Con la sentenza in commento, la Suprema Corte si è pronunciata sulla questione relativa alla possibilità di revocare l'incarico al difensore con un telegramma privo di sottoscrizione autenticata.
Le Sezioni della Suprema Corte non hanno al riguardo un orientamento unanime.

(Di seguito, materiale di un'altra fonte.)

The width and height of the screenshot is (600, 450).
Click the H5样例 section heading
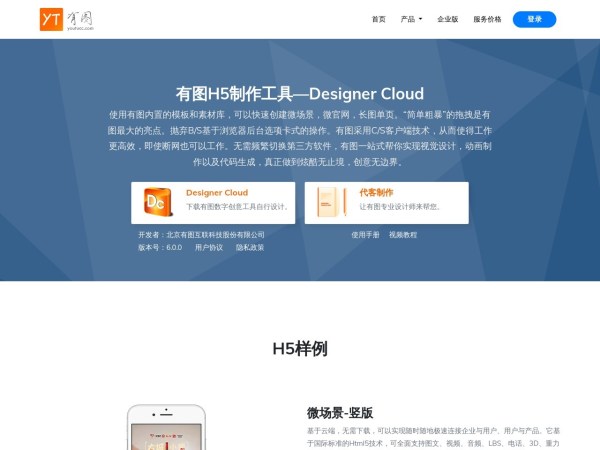tap(299, 349)
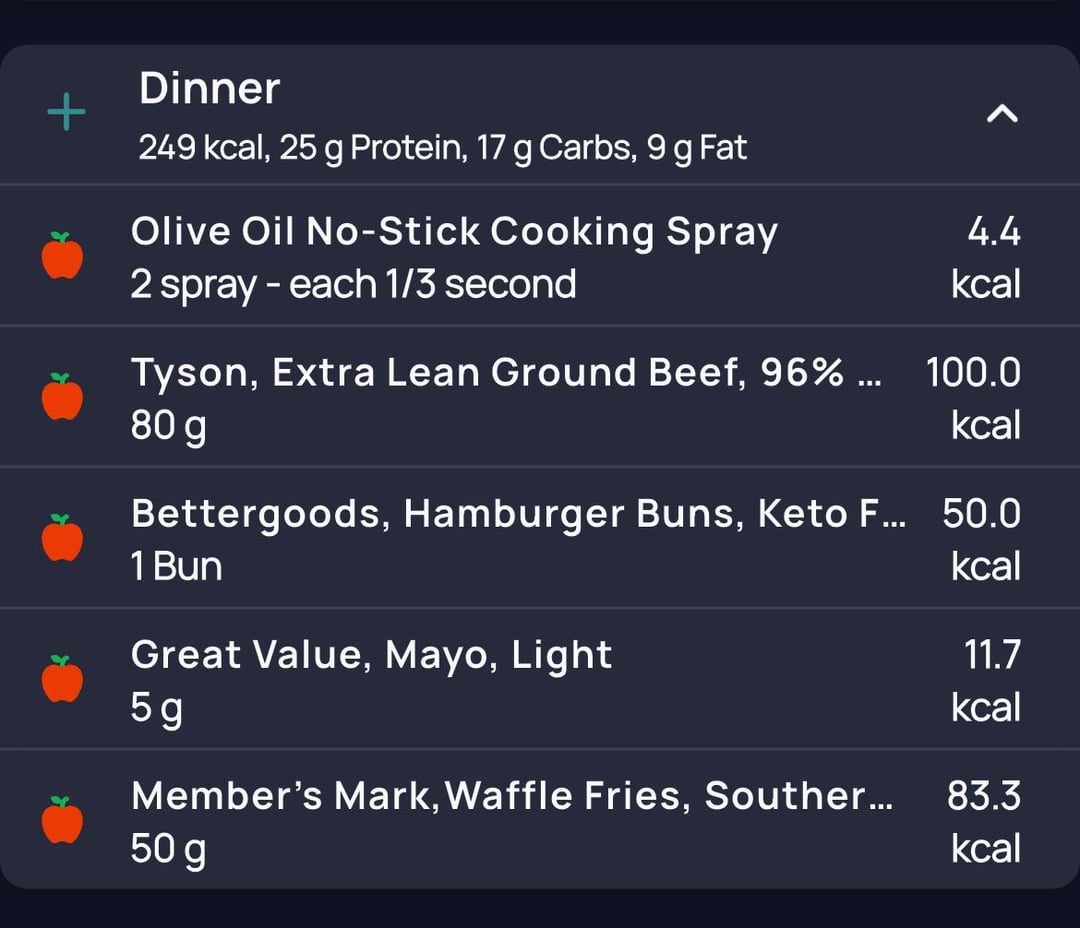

Infatti, in alcune decisioni, la Corte ha ritenuto tassative le forme previste dall'art. 96 c.p.p per la nomina e revoca del mandato al difensore, e ha, quindi, affermato che la nomina del difensore di fiducia non può essere validamente effettuata con un telegramma privo di sottoscrizione autenticata (tra le altre Cass. Pen. 5676/99); con altre pronunce, invece, la Corte di legittimità ha sostenuto che il telegramma può produrre gli effetti processuali di cui all'art. 96 c.p.p. purché la volontà ivi espressa sia riscontrabile dai comportamenti e dagli atti successivi dell'imputato (tra le altre Cass. Pen. 4884/97).
Con la sentenza in esame, la Suprema Corte ha condiviso quest'ultimo orientamento e ha confermato che il telegramma privo di sottoscrizione autenticata non è di per sé idoneo a revocare l'incarico al difensore (nel caso di specie l'imputato lo aveva, tra l'altro, espressamente disconosciuto).